TGF-β1 Drives Integrin-Dependent Pericyte Migration and Microvascular Destabilization in Fibrotic Disease.

Interactions between endothelial cells (ECs) and mural pericytes (PCs) are critical in maintaining the stability and function of the microvascular wall. Abnormal interactions between these two cell types are a hallmark of progressive fibrotic diseases such as systemic sclerosis (also known as scleroderma). However, the role of PCs in signaling microvascular dysfunction remains underexplored. We hypothesized that integrin-matrix interactions contribute to PC migration from the vascular wall and conversion into interstitial myofibroblasts. Herein, pro-inflammatory tumor necrosis factor α (TNFα) or a fibrotic growth factor [transforming growth factor β1 (TGF-β1)] were used to evaluate human PC inflammatory and fibrotic phenotypes by assessing their migration, matrix deposition, integrin expression, and subsequent effects on endothelial dysfunction.

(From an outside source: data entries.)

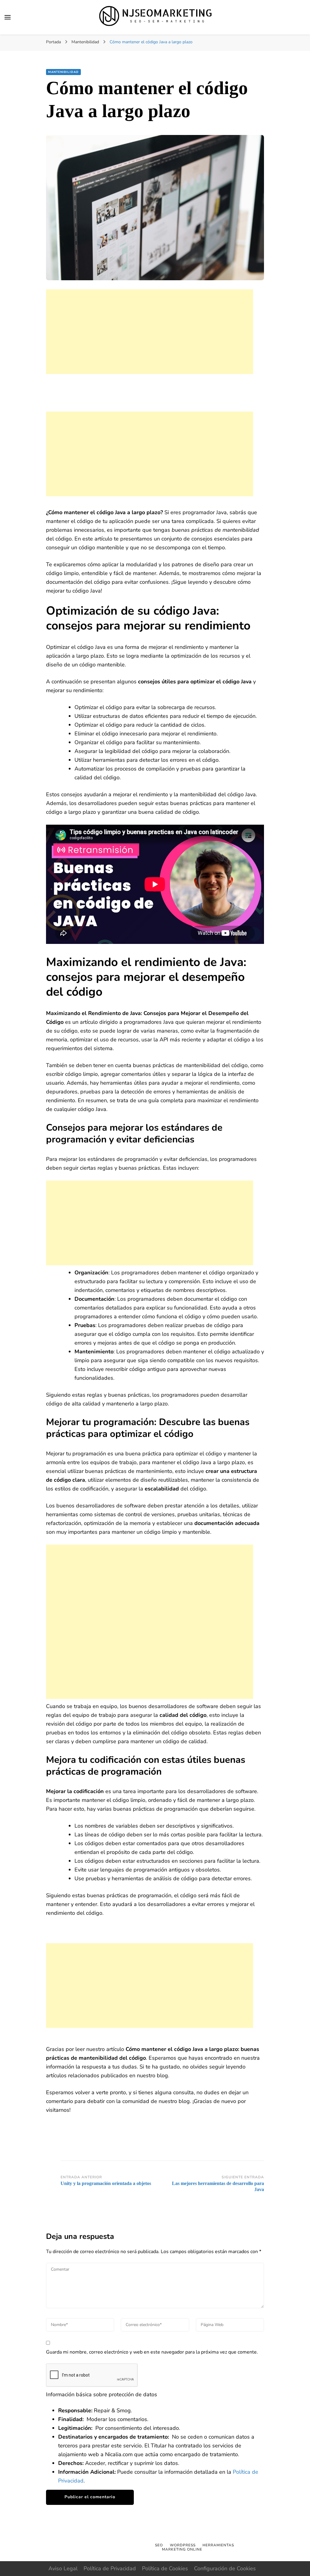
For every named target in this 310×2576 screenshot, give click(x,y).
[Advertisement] (149, 331)
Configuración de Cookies (225, 2568)
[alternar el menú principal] (8, 17)
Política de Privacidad (110, 2568)
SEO (159, 2545)
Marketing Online (182, 2549)
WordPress (183, 2545)
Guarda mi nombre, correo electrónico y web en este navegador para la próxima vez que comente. (152, 2352)
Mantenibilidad (63, 72)
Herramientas (218, 2545)
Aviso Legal (63, 2568)
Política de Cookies (165, 2568)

Both TNFα and TGF-β1 treatment altered integrin expression and matrix protein deposition, but only fibrotic TGF-β1 drove PC migration in an integrin-dependent manner. In addition, integrin-dependent PC migration was correlated to changes in EC angiopoietin-2 levels, a marker of vascular instability. Finally, there was evidence of changes in vascular stability corresponding to disease state in human systemic sclerosis skin. This work shows that TNFα and TGF-β1 induce changes in PC integrin expression and matrix deposition that facilitate migration and reduce vascular stability, providing evidence that microvascular destabilization can be an early indicator of tissue fibrosis.